Neuroprotective and Preventative Effects of Molecular Hydrogen.

Abstract

This review examines the neuroprotective capacity of molecular hydrogen (H₂) and its potential relevance to neurodegenerative conditions such as Parkinson's and Alzheimer's diseases, for which disease-modifying pharmacological options remain limited. Multiple mechanisms are discussed, including suppression of reactive oxygen species (ROS)—encompassing both hydroxyl radicals and superoxide—anti-inflammatory signaling, and endocrine regulation through the gut-brain axis. In Parkinson's disease model mice, sustained H₂ intake was associated with increased ghrelin secretion from the stomach.

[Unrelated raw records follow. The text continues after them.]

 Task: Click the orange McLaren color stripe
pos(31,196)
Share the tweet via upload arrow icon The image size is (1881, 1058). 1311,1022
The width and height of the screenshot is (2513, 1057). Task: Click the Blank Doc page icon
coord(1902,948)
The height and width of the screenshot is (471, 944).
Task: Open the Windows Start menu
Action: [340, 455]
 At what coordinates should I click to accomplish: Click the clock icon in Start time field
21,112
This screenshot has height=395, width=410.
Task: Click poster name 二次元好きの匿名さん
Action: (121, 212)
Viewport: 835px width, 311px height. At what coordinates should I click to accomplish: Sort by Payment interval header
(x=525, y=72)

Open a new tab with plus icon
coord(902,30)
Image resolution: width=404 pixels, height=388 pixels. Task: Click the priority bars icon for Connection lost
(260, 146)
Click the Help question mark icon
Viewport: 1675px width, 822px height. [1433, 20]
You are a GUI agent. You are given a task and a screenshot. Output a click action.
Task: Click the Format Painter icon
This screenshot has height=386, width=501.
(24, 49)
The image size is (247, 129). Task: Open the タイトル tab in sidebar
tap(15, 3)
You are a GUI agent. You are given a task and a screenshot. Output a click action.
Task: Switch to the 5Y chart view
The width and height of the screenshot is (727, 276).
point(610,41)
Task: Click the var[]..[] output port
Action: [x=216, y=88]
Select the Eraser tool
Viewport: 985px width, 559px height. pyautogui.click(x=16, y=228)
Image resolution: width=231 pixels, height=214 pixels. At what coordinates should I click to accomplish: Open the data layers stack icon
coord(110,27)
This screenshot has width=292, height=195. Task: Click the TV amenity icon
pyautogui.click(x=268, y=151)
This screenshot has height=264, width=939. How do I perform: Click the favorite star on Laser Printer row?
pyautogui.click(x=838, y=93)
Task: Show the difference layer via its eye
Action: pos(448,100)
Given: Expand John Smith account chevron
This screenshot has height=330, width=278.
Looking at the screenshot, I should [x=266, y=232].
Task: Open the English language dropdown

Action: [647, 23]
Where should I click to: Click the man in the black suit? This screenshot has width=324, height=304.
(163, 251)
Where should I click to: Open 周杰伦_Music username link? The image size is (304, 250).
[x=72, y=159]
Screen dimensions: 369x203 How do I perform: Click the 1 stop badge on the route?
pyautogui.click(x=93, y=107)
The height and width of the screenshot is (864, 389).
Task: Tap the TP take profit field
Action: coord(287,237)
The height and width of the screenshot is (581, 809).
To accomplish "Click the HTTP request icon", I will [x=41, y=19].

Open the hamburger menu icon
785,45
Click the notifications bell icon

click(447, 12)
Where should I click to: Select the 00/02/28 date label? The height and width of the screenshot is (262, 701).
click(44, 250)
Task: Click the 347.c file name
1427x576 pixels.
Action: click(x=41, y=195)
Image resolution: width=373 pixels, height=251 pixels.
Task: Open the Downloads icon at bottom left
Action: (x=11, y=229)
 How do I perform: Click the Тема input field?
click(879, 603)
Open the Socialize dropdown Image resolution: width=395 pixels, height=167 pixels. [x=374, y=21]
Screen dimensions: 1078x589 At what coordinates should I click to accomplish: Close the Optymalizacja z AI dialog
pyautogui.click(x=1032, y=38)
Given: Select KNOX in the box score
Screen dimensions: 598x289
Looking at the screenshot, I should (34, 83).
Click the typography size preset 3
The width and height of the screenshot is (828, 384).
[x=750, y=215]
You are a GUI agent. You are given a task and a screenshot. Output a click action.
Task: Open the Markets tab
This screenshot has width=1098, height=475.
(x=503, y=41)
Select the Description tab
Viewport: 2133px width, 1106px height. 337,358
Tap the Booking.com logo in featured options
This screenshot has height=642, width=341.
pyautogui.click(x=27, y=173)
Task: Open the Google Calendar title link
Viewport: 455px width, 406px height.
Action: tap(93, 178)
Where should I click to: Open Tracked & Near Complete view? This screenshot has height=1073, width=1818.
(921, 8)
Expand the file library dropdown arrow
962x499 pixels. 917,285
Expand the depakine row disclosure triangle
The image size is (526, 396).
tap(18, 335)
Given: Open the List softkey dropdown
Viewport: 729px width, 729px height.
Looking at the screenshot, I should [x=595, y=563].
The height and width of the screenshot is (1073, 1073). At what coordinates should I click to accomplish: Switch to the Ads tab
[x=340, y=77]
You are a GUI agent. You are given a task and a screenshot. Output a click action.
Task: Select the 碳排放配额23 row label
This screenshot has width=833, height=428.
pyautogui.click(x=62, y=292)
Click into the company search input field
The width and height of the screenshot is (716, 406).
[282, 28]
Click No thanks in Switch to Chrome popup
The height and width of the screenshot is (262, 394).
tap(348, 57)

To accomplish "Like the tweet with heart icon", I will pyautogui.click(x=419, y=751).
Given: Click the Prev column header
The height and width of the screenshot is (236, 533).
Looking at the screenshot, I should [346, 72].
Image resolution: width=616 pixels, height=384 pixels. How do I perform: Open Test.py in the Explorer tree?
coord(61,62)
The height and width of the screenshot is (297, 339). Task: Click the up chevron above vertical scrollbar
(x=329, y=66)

In Alzheimer's disease model mice, sex-dependent neuroprotection was observed: female mice showed preservation of estrogen and estrogen receptor-β (ERβ) levels, accompanied by upregulation of brain-derived neurotrophic factor (BDNF) and its receptor TrkB. The precise molecular targets through which H₂ modulates endocrine pathways and exerts these effects remain to be identified, representing a key direction for future research.

Mechanism

H₂ suppresses ROS generation including hydroxyl radicals and superoxide, exerts anti-inflammatory effects, and modulates the gut-brain endocrine axis by promoting ghrelin release and preserving estrogen/ERβ levels, thereby upregulating BDNF and TrkB expression in neural tissue.